Commentary: Leucadia faces the wrongs of ‘by-right’

Nicola Ranson

NIMBYs (Not in My Backyard) get a lot of bad press. But does anyone want an outsized building overlooking their backyard? I don’t, which was why I attended (remotely) the June 3 Encinitas Planning Commission meeting to address the huge development proposed for Vulcan Avenue in Leucadia. I heard one commissioner ask in reference to another project, “How does this development contribute to our community?” I smiled at my husband and said, “We are in good hands.” Little did I know that those hands would be tied when it came to the next proposal: 1967 Vulcan.

Commentary logoThe Vulcan lot stands on one of the few remaining pieces of ocean-view land at the northern gateway to Encinitas. Seventy-two apartments are proposed at the La Costa/Vulcan intersection where traffic is so bad the city has given it an “F” grade. But, despite many concerns raised by citizens, the project has been granted multiple waivers from regulations such as height limits and setbacks.

Encinitas has a Housing Element to ensure that future construction follows legal guidelines. In section 4, 1-15, development of this plot (AD8) is mandated to comply with laws and regulations covering everything from landscaping to design features, including height and setbacks, to ensure that future development “not impact the neighborhood’s character,” regulations designed to protect this very lot from the overbuilding currently being proposed.
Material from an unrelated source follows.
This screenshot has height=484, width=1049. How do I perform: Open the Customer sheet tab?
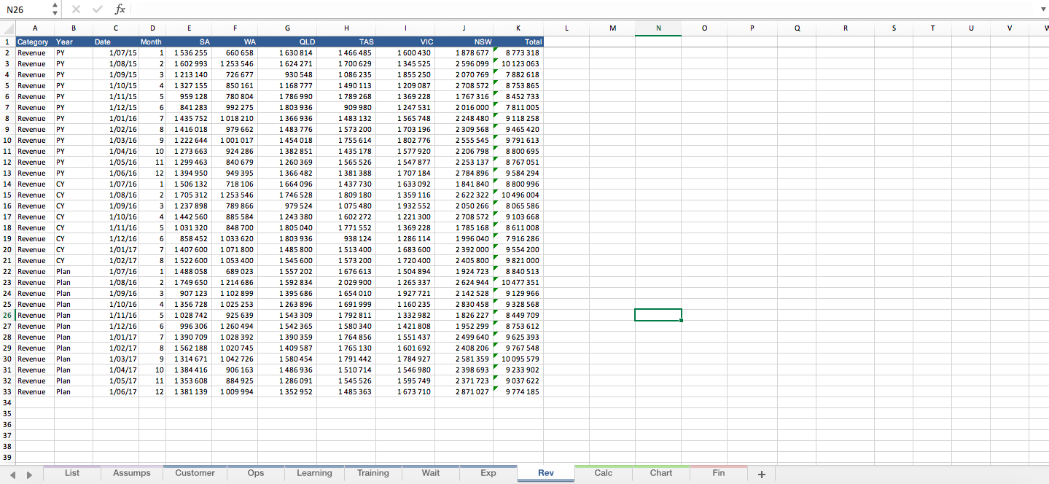tap(194, 473)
In the Construction Phase (CPP) meeting, the June 3 and the subsequent June 17 Planning Commission meetings, it became clear that the developer, Austin Wermers, was not interested in the usual dialogue resulting in design changes. Instead, he asserted his right to do — well, essentially whatever he wanted.

Wermers has a point. 1967 Vulcan is a “by-right” project, the first in Encinitas to test a state law granting multiple waivers in exchange for increased density. We definitely need more housing. But I doubt that the building industry has lobbied for this law out of the goodness of their hearts.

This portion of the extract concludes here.